- TEXT EXCERPT:
________

Othram, the leading forensic sequencing laboratory for law enforcement, is pleased to announce the identity of human remains found on a Charleston, Missouri farm in 1979. In Feb. 2020, Dr. Jennifer Bengston, Ph.D., Associate Professor from Southeast Missouri State University, partnered with the Othram laboratory and lead genealogists, Lee and Anthony Redgrave, to utilize the latest forensic genealogy technologies to help identify human remains held at the University as part of Dr. Bengtson’s anthropology program.
The remains, found in 1979 in an agricultural field near Charleston, Missouri, had been burned prior to discovery. No identity could be established at that time and the remains were eventually turned over to Southeast Missouri State University. Dr. Bengtson and her students have been working on the case since 2013. In 2016, Dr. Bengtson and her students submitted the case to the National Missing and Unidentified Persons System (NamUs) - a national clearinghouse and resource center for missing, unidentified and unclaimed persons across the United States - where it was entered as UP14540. Traditional STR profiling by the University of North Texas Center for Human Identification (UNTCHI) did not turn up any clues as to the person’s identity.
Dr. Bengtson and her team at SEMO sent a small sample of the remains to Othram in early 2020 in the hopes of solving this case while providing her students a valuable learning platform. The Othram laboratory specializes in extracting and enriching human DNA from degraded, contaminated sources such as bone. Once the lab digitized a full genome from the remains, lead forensic genealogists at Othram, Anthony Lukas Redgrave and Lee Bingham Redgrave, took the genetic data and worked with Dr. Bengtson and her students to recreate his genetic lineage.

________

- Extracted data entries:
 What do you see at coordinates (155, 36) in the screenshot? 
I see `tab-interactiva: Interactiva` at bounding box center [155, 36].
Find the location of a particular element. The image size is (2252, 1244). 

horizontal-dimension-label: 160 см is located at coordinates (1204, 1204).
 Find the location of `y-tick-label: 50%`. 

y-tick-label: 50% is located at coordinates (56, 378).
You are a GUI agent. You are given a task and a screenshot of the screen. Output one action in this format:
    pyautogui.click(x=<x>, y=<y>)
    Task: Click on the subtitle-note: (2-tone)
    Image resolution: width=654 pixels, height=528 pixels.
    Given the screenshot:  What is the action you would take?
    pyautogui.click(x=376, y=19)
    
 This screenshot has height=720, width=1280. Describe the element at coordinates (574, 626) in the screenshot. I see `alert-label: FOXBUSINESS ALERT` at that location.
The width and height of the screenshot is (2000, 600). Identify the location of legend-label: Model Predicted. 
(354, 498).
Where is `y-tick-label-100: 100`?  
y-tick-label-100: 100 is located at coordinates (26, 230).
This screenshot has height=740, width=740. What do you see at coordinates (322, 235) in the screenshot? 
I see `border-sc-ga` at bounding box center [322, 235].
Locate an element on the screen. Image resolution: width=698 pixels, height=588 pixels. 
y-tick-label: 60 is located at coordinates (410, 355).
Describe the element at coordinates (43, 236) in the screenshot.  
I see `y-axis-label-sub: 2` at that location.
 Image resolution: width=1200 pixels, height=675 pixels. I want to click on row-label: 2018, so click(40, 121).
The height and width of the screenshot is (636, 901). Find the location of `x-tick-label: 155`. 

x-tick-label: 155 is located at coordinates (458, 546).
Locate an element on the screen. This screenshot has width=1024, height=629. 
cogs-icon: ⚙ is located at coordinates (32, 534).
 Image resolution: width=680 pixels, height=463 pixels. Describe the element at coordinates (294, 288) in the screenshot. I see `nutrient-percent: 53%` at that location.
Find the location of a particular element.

________

- LIST OF TASKS:
**A)** In the Othram announcement, what case number was the case given when it was entered in NamUs?
**B)** Duplicate the part of the Othram announcement from "The remains, found" up to and including "the person’s identity.".

- SOLUTIONS PER TASK:
**A)** UP14540

**B)**
The remains, found in 1979 in an agricultural field near Charleston, Missouri, had been burned prior to discovery. No identity could be established at that time and the remains were eventually turned over to Southeast Missouri State University. Dr. Bengtson and her students have been working on the case since 2013. In 2016, Dr. Bengtson and her students submitted the case to the National Missing and Unidentified Persons System (NamUs) - a national clearinghouse and resource center for missing, unidentified and unclaimed persons across the United States - where it was entered as UP14540. Traditional STR profiling by the University of North Texas Center for Human Identification (UNTCHI) did not turn up any clues as to the person’s identity.